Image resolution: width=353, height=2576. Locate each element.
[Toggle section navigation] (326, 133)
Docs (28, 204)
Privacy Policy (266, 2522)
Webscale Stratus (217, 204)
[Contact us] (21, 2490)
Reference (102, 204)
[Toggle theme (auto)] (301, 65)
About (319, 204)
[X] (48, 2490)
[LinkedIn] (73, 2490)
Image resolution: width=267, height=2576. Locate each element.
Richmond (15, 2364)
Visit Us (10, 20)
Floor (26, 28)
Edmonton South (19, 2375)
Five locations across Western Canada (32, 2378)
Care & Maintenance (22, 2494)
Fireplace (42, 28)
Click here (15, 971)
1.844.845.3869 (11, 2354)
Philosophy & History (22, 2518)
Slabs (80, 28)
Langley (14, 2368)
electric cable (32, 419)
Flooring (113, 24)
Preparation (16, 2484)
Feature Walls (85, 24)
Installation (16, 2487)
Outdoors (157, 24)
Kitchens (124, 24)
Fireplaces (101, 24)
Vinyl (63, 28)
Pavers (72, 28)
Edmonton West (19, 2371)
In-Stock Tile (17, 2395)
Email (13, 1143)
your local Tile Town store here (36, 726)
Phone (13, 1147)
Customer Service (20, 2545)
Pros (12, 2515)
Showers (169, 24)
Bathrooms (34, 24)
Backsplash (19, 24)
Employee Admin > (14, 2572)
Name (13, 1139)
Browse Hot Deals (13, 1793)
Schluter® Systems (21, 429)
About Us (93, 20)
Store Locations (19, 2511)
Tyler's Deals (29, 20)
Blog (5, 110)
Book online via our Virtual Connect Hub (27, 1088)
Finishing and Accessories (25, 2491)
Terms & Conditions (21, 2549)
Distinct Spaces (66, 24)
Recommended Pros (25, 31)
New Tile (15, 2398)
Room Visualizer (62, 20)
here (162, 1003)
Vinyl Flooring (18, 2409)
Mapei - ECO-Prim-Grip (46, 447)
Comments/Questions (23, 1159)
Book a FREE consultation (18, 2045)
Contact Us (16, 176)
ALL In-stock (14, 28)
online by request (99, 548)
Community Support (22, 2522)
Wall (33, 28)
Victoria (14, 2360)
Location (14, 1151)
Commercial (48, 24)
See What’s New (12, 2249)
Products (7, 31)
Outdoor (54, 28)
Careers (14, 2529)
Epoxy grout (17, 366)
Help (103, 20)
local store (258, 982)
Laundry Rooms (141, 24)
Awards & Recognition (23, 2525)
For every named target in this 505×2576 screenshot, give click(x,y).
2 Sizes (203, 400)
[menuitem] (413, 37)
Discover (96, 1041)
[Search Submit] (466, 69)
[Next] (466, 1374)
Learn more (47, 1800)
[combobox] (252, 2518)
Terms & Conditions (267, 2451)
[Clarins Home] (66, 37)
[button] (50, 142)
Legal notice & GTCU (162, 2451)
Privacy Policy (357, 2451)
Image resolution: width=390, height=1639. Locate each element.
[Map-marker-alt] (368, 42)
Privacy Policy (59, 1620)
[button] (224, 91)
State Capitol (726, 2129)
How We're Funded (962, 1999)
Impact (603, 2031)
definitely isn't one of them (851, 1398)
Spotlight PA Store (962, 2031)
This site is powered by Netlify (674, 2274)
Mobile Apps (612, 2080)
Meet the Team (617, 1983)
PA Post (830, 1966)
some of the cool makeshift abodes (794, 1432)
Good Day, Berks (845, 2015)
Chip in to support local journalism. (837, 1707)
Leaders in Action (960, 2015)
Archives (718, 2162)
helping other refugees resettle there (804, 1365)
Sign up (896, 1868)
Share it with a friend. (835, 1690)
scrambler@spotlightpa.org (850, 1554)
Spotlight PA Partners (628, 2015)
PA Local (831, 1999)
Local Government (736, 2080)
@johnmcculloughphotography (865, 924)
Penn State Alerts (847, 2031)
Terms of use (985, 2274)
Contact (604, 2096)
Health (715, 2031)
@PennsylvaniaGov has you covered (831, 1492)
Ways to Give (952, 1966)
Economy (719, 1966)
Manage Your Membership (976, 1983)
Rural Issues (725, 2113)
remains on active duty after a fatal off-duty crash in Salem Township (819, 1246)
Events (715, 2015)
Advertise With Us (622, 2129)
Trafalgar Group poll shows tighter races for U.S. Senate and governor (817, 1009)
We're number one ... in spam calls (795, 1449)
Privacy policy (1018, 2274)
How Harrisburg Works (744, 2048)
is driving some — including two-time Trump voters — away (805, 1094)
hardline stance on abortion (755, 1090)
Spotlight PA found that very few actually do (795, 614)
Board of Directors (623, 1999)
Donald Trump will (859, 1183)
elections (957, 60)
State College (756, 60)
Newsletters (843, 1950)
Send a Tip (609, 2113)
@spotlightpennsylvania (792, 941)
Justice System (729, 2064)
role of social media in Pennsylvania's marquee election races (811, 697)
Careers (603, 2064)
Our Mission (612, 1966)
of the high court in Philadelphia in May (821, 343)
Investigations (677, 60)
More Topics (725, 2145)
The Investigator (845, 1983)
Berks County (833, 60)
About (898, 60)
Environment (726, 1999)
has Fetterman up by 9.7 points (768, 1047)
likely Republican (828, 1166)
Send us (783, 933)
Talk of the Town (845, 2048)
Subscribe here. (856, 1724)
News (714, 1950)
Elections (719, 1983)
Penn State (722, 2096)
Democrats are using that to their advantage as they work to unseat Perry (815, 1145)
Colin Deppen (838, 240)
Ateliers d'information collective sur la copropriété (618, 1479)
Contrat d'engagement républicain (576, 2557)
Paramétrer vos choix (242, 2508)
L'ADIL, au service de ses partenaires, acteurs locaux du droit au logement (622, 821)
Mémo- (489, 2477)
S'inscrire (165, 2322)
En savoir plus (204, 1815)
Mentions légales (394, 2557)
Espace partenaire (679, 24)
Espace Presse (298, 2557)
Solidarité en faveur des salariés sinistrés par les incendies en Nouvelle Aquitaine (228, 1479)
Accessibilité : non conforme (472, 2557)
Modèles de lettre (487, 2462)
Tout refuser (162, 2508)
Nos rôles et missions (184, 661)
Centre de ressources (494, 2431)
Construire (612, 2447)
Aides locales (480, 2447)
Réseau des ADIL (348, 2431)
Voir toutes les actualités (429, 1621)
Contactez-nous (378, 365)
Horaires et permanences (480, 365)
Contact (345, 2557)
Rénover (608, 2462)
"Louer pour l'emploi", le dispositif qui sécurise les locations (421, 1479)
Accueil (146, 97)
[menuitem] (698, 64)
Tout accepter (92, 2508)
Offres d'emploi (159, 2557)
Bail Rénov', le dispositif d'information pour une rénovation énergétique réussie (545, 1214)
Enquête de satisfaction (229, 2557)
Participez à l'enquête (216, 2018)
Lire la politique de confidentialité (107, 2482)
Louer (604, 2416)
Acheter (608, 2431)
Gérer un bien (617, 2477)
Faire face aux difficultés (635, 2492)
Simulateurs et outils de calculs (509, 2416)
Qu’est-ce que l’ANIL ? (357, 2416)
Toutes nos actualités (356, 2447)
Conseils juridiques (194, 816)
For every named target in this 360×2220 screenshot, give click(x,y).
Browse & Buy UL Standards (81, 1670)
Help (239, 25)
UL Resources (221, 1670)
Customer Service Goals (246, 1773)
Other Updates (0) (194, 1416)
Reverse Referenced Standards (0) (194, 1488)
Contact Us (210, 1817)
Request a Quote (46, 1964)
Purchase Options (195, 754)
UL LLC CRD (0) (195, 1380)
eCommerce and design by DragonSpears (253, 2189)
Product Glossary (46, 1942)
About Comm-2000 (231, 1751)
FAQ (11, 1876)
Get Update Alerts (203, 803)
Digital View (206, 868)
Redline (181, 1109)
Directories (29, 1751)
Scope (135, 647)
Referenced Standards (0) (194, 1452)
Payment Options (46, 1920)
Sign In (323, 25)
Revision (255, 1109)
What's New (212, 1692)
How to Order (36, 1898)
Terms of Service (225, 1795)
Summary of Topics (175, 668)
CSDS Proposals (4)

--*--

What should appear is an exact copy of the lines from the one with "Offres d'emploi (159, 2557)" through the end of the entries above, ends included, and no other text.

Offres d'emploi (159, 2557)
Bail Rénov', le dispositif d'information pour une rénovation énergétique réussie (545, 1214)
Enquête de satisfaction (229, 2557)
Participez à l'enquête (216, 2018)
Lire la politique de confidentialité (107, 2482)
Louer (604, 2416)
Acheter (608, 2431)
Gérer un bien (617, 2477)
Faire face aux difficultés (635, 2492)
Simulateurs et outils de calculs (509, 2416)
Qu’est-ce que l’ANIL ? (357, 2416)
Toutes nos actualités (356, 2447)
Conseils juridiques (194, 816)
For every named target in this 360×2220 screenshot, give click(x,y).
Browse & Buy UL Standards (81, 1670)
Help (239, 25)
UL Resources (221, 1670)
Customer Service Goals (246, 1773)
Other Updates (0) (194, 1416)
Reverse Referenced Standards (0) (194, 1488)
Contact Us (210, 1817)
Request a Quote (46, 1964)
Purchase Options (195, 754)
UL LLC CRD (0) (195, 1380)
eCommerce and design by DragonSpears (253, 2189)
Product Glossary (46, 1942)
About Comm-2000 (231, 1751)
FAQ (11, 1876)
Get Update Alerts (203, 803)
Digital View (206, 868)
Redline (181, 1109)
Directories (29, 1751)
Scope (135, 647)
Referenced Standards (0) (194, 1452)
Payment Options (46, 1920)
Sign In (323, 25)
Revision (255, 1109)
What's New (212, 1692)
How to Order (36, 1898)
Terms of Service (225, 1795)
Summary of Topics (175, 668)
CSDS Proposals (4)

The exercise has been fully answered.